** Exercise directions **
Output only the lines below that start at the line containing "You are a GUI agent. The screenshot is 1280×1223." and end at the line containing "1 Comment (80, 716)", with both ends kept.

** Stored dataset items **
[Start of section]

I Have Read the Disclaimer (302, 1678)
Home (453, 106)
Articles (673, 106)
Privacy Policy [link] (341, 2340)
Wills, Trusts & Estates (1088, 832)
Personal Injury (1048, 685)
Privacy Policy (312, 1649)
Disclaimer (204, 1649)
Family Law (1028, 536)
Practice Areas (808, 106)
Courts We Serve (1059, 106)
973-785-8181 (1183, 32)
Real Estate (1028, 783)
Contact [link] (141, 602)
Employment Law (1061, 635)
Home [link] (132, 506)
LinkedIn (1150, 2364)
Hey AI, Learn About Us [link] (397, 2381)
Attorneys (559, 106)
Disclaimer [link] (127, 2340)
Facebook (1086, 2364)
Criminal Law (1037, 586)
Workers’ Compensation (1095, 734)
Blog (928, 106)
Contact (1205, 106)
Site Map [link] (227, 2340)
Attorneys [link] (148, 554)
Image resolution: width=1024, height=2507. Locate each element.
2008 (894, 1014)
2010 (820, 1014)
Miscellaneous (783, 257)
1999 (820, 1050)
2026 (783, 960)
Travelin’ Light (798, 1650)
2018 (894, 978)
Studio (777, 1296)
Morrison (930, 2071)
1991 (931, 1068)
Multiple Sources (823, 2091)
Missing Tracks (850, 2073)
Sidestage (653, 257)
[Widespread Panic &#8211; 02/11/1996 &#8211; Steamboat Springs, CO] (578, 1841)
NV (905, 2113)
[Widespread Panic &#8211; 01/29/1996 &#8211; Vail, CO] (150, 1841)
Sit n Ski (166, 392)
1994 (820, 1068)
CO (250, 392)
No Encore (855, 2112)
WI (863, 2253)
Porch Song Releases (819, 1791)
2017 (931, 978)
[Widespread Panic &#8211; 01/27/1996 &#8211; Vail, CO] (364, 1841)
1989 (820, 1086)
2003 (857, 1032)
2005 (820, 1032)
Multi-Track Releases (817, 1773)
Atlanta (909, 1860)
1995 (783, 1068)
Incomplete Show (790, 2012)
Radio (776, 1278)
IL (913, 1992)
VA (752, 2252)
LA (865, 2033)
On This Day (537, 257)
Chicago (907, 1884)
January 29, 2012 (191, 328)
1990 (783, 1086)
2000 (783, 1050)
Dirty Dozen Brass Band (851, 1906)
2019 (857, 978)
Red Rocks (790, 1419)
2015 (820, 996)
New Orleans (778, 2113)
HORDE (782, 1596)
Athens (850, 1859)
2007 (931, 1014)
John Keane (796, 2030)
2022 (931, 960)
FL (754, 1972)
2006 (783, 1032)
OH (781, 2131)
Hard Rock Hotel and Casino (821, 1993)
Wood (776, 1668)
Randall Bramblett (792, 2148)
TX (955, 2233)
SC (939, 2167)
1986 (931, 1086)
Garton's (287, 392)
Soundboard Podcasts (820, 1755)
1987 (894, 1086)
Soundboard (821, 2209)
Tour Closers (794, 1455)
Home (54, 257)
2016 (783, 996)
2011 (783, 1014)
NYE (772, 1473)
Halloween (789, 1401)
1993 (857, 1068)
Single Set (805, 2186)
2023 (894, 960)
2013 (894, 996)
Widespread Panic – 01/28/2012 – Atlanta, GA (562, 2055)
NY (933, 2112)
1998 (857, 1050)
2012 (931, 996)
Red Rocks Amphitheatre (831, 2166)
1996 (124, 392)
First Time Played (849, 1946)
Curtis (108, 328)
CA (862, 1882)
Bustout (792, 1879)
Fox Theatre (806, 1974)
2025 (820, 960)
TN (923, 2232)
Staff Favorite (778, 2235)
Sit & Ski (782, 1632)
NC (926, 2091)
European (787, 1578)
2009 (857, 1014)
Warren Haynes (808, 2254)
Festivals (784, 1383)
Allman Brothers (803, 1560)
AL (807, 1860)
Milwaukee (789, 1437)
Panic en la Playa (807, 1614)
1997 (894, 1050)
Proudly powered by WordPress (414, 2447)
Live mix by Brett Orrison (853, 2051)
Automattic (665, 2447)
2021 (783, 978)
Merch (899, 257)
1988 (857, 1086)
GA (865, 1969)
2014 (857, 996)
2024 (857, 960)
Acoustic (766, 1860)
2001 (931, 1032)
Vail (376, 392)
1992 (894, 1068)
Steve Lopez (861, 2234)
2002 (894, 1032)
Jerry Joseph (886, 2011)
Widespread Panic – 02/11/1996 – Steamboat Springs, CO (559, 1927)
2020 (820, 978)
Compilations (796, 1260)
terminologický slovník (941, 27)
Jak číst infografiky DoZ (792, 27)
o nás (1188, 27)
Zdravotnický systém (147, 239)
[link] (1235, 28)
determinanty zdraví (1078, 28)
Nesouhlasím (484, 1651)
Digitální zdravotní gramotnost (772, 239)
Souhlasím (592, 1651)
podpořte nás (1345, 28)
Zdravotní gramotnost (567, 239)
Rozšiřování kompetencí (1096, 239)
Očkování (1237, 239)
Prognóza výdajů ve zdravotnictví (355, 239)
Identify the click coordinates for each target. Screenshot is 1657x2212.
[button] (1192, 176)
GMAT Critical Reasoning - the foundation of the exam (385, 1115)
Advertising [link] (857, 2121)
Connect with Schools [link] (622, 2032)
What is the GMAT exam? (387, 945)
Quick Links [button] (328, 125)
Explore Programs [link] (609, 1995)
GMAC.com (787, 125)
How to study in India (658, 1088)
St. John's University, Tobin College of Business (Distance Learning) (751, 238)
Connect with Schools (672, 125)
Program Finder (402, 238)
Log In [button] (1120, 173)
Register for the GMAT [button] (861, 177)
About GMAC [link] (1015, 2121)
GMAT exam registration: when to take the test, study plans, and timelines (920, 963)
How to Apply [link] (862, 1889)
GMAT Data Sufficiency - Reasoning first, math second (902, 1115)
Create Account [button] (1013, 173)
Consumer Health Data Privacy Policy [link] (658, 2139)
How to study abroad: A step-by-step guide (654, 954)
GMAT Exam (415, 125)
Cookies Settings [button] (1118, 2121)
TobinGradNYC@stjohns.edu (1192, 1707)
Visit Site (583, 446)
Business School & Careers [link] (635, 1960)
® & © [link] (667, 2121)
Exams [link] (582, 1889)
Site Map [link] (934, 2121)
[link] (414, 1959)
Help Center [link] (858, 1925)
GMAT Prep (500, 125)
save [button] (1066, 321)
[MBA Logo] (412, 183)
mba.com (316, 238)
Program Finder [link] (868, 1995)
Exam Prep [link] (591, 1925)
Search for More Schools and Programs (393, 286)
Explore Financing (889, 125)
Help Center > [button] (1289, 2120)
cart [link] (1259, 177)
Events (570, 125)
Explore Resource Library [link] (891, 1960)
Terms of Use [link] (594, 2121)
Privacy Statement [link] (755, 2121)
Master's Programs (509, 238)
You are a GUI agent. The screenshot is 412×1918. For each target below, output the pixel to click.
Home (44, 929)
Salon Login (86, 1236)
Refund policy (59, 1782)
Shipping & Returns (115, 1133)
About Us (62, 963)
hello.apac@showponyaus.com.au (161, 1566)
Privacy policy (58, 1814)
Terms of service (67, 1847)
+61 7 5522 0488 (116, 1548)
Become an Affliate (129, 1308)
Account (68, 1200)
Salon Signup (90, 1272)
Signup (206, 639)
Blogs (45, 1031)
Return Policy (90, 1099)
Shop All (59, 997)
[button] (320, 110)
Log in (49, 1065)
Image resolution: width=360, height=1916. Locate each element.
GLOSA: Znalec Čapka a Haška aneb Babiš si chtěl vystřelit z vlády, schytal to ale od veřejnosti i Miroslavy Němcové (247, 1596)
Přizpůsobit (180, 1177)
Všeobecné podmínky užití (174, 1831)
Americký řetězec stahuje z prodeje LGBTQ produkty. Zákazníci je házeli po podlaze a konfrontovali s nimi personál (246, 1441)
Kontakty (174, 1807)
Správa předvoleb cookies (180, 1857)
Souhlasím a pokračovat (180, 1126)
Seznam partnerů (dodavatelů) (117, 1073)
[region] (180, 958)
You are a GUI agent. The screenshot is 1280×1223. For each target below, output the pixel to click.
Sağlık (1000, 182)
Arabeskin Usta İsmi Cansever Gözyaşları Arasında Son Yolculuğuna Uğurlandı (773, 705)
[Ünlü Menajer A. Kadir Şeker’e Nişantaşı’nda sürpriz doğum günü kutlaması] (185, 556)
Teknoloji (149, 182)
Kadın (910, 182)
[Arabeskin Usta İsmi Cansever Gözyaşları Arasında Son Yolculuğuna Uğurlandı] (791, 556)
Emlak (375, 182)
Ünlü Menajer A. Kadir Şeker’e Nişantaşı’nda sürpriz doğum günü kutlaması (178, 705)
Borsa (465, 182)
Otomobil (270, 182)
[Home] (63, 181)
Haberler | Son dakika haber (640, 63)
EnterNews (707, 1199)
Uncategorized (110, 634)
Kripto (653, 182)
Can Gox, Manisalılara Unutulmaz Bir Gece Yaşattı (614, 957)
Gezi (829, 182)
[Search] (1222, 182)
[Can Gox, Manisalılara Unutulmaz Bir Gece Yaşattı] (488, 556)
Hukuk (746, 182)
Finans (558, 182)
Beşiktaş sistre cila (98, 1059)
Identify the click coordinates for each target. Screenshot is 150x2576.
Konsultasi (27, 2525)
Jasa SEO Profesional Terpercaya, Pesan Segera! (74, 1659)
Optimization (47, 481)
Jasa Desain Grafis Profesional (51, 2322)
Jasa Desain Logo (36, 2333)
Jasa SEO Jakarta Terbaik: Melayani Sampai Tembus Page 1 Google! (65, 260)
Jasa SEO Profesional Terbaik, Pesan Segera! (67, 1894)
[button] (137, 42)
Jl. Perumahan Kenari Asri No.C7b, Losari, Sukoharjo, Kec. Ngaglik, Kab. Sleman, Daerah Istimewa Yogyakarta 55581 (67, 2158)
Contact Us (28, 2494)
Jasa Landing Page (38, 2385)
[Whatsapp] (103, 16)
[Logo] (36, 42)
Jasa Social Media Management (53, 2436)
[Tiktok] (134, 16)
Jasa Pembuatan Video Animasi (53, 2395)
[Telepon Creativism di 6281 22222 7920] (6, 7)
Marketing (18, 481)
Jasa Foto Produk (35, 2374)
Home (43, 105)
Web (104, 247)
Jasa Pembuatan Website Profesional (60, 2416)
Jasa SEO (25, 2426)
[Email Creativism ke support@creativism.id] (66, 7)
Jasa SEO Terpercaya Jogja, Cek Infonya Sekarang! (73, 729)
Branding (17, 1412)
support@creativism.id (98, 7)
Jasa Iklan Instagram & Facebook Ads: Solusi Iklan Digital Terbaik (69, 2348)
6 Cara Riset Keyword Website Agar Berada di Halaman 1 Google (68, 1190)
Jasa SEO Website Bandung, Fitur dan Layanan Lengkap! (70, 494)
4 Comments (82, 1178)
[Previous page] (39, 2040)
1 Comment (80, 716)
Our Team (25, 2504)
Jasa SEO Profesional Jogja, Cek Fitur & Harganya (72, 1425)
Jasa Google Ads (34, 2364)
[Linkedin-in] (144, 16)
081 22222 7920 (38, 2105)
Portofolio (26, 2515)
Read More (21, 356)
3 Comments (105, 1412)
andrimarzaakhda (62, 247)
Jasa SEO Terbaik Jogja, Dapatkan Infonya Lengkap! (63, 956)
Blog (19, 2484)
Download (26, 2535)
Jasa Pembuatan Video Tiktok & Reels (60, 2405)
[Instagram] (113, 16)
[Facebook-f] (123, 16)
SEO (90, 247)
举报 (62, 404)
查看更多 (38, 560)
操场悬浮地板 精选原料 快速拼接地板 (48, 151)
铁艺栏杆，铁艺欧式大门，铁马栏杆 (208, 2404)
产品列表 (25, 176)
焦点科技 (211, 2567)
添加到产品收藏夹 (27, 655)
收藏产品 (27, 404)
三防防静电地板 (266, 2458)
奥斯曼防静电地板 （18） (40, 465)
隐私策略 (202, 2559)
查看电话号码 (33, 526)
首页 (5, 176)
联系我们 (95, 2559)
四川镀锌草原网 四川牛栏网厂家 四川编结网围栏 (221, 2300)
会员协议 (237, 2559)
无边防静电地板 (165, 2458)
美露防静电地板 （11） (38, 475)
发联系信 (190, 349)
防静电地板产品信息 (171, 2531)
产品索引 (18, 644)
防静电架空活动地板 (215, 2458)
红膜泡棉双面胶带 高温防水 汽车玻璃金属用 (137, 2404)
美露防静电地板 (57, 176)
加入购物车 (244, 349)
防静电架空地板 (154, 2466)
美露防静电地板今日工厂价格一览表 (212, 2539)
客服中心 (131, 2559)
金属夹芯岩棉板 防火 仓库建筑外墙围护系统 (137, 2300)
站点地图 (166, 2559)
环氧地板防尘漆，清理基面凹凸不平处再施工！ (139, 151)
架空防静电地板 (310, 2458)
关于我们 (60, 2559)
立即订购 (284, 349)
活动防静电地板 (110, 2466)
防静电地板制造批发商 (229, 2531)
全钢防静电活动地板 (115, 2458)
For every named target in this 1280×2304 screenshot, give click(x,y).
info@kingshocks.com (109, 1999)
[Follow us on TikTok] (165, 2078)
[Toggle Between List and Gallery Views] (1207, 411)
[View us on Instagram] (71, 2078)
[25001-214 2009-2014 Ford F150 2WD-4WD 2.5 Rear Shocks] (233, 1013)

[End of section]

** Result below **
You are a GUI agent. The screenshot is 1280×1223. For each target below, output the pixel to click.
Sağlık (1000, 182)
Arabeskin Usta İsmi Cansever Gözyaşları Arasında Son Yolculuğuna Uğurlandı (773, 705)
[Ünlü Menajer A. Kadir Şeker’e Nişantaşı’nda sürpriz doğum günü kutlaması] (185, 556)
Teknoloji (149, 182)
Kadın (910, 182)
[Arabeskin Usta İsmi Cansever Gözyaşları Arasında Son Yolculuğuna Uğurlandı] (791, 556)
Emlak (375, 182)
Ünlü Menajer A. Kadir Şeker’e Nişantaşı’nda sürpriz doğum günü kutlaması (178, 705)
Borsa (465, 182)
Otomobil (270, 182)
[Home] (63, 181)
Haberler | Son dakika haber (640, 63)
EnterNews (707, 1199)
Uncategorized (110, 634)
Kripto (653, 182)
Can Gox, Manisalılara Unutulmaz Bir Gece Yaşattı (614, 957)
Gezi (829, 182)
[Search] (1222, 182)
[Can Gox, Manisalılara Unutulmaz Bir Gece Yaşattı] (488, 556)
Hukuk (746, 182)
Finans (558, 182)
Beşiktaş sistre cila (98, 1059)
Identify the click coordinates for each target. Screenshot is 150x2576.
Konsultasi (27, 2525)
Jasa SEO Profesional Terpercaya, Pesan Segera! (74, 1659)
Optimization (47, 481)
Jasa Desain Grafis Profesional (51, 2322)
Jasa Desain Logo (36, 2333)
Jasa SEO Jakarta Terbaik: Melayani Sampai Tembus Page 1 Google! (65, 260)
Jasa SEO Profesional Terbaik, Pesan Segera! (67, 1894)
[button] (137, 42)
Jl. Perumahan Kenari Asri No.C7b, Losari, Sukoharjo, Kec. Ngaglik, Kab. Sleman, Daerah Istimewa Yogyakarta 55581 (67, 2158)
Contact Us (28, 2494)
Jasa Landing Page (38, 2385)
[Whatsapp] (103, 16)
[Logo] (36, 42)
Jasa Social Media Management (53, 2436)
[Tiktok] (134, 16)
Jasa Pembuatan Video Animasi (53, 2395)
[Telepon Creativism di 6281 22222 7920] (6, 7)
Marketing (18, 481)
Jasa Foto Produk (35, 2374)
Home (43, 105)
Web (104, 247)
Jasa Pembuatan Website Profesional (60, 2416)
Jasa SEO (25, 2426)
[Email Creativism ke support@creativism.id] (66, 7)
Jasa SEO Terpercaya Jogja, Cek Infonya Sekarang! (73, 729)
Branding (17, 1412)
support@creativism.id (98, 7)
Jasa Iklan Instagram & Facebook Ads: Solusi Iklan Digital Terbaik (69, 2348)
6 Cara Riset Keyword Website Agar Berada di Halaman 1 Google (68, 1190)
Jasa SEO Website Bandung, Fitur dan Layanan Lengkap! (70, 494)
4 Comments (82, 1178)
[Previous page] (39, 2040)
1 Comment (80, 716)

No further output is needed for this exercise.